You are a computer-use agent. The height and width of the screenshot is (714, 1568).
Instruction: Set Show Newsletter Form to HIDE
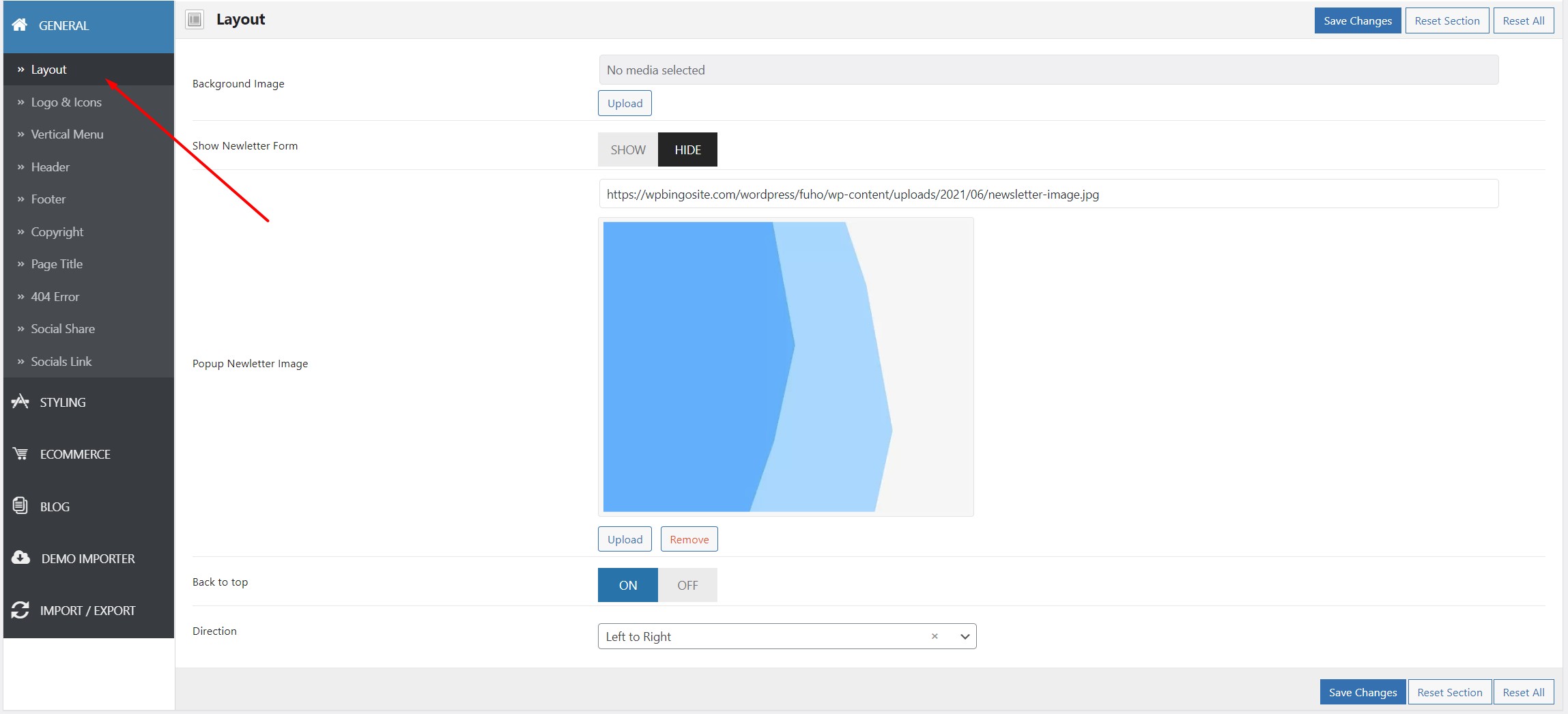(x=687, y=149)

_ _ _ _ _ _ _

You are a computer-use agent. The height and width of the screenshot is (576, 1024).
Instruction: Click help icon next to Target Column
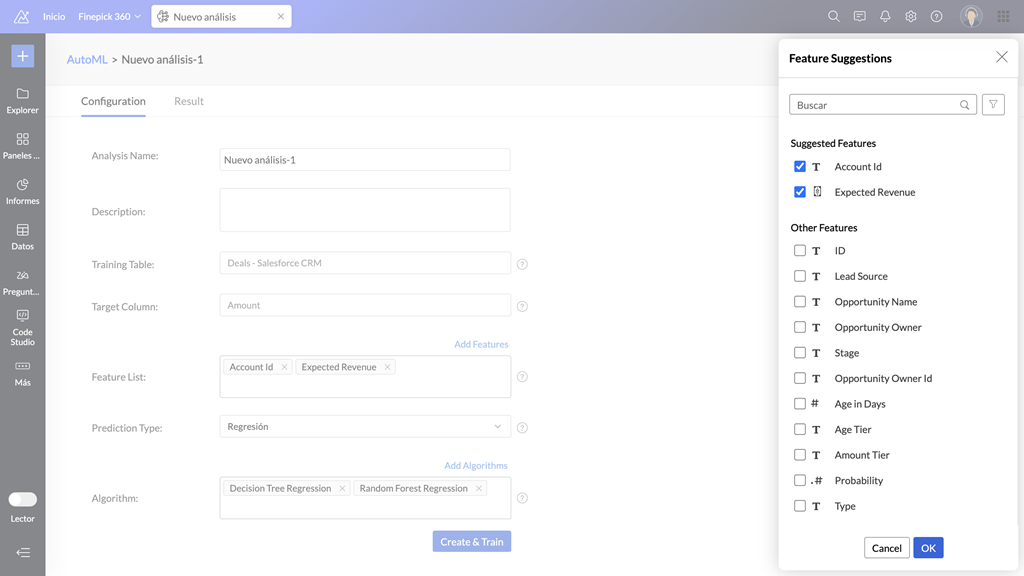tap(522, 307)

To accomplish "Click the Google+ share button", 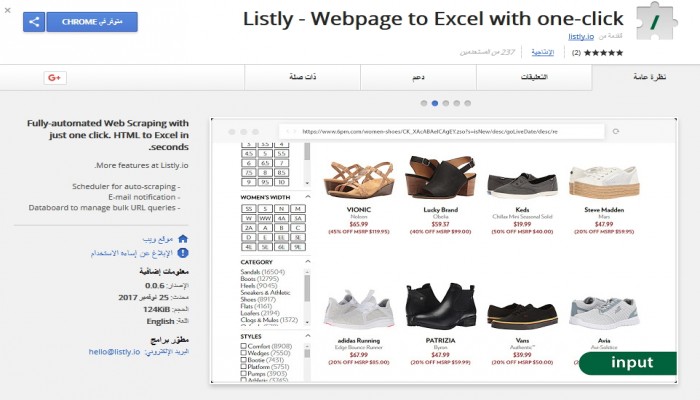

_ _ _ _ _ _ _

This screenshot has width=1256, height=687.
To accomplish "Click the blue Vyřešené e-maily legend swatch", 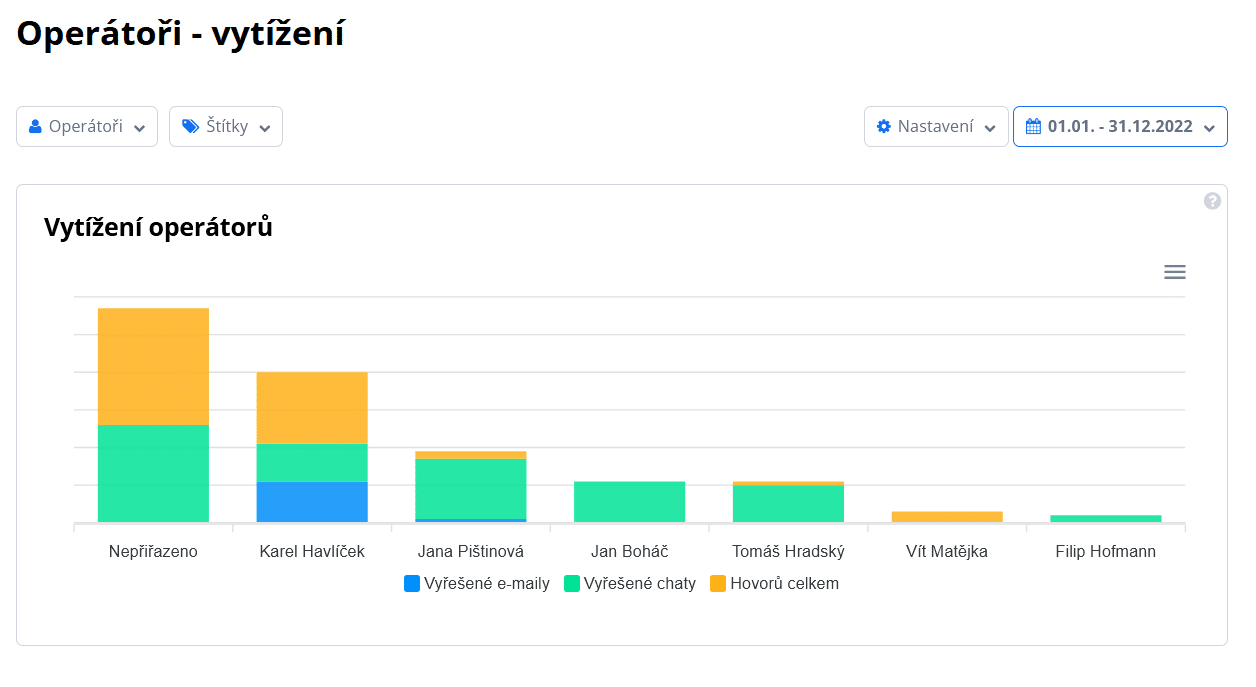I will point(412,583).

_ _ _ _ _ _ _

WORK ITEM: In the entries above, count each line that includes "height" and report the total with no other text.

PROBLEM SOLUTION: 3